Huntingtower and Ruthvenfield is a village in Perthshire, Scotland, on the River Almond, 3 mi northwest of Perth.

Bleaching, the chief industry, dated from 1774, when the bleaching-field was formed. By means of an old aqueduct, said to have been built by the Romans, it was provided with water from the River Almond, the properties of which rendered it especially suited for bleaching. Bleaching (by chemicals under cover, not with bleach fields) continued in Huntingtower until 1981.

Huntingtower Castle, a once formidable structure, was the scene of the Raid of Ruthven (pron.
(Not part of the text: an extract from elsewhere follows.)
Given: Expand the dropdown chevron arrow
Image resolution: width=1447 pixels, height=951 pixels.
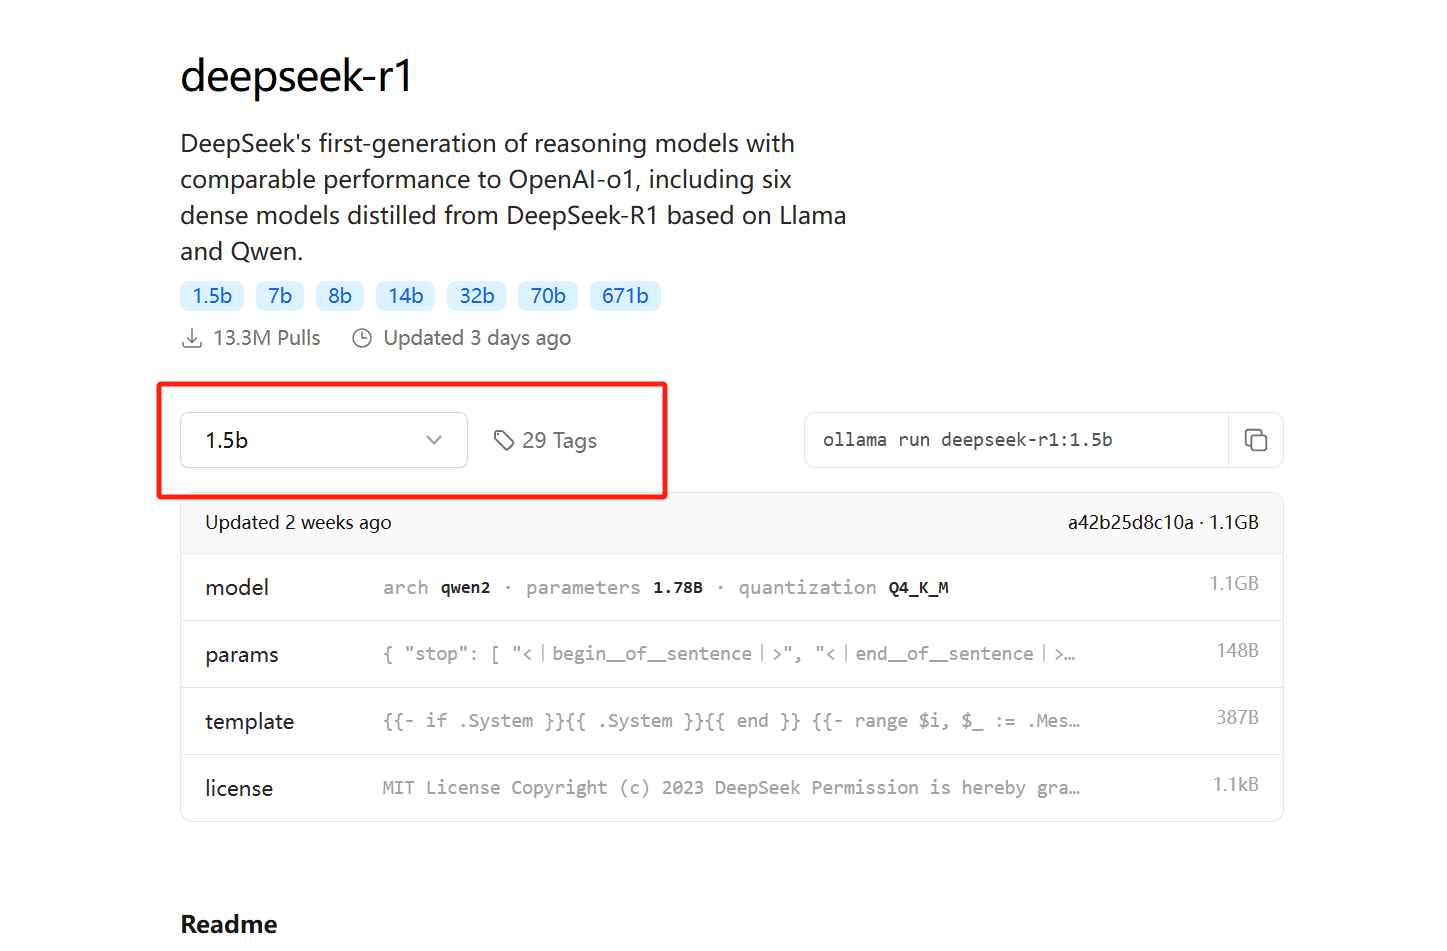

Rivven), when the Protestant lords, headed by William, 4th Lord Ruthven and 1st Earl of Gowrie (c.1541–1584), kidnapped the boy-king James VI, on 22 August 1582. The earl's sons were slain in the attempt (known as the Gowrie conspiracy) to capture James VI (1600). As a result, the Scots parliament ordered the name of Ruthven to be abolished, and the barony to be known in future as Huntingtower. The Ruthven name and reputation was re-established in 1651, by Sir Thomas Ruthven, for service to the Crown.

The source of the 4.5 mi-long Perth Lade is just west of the village, at Low's Work weir on the River Almond.

== Roman History ==
As a result of excavations by the Roman Gask Project at West Mains of Huntingtower, the remains of a Roman tower were identified. This was probably the northernmost tower in the series of Roman fortifications known as the Gask Ridge during the Flavian dynasty (ca 80AD).

==Notable persons==
George Turnbull was brought up in Huntingtower. He was the Chief Engineer building the first major Indian railway in the 1850s.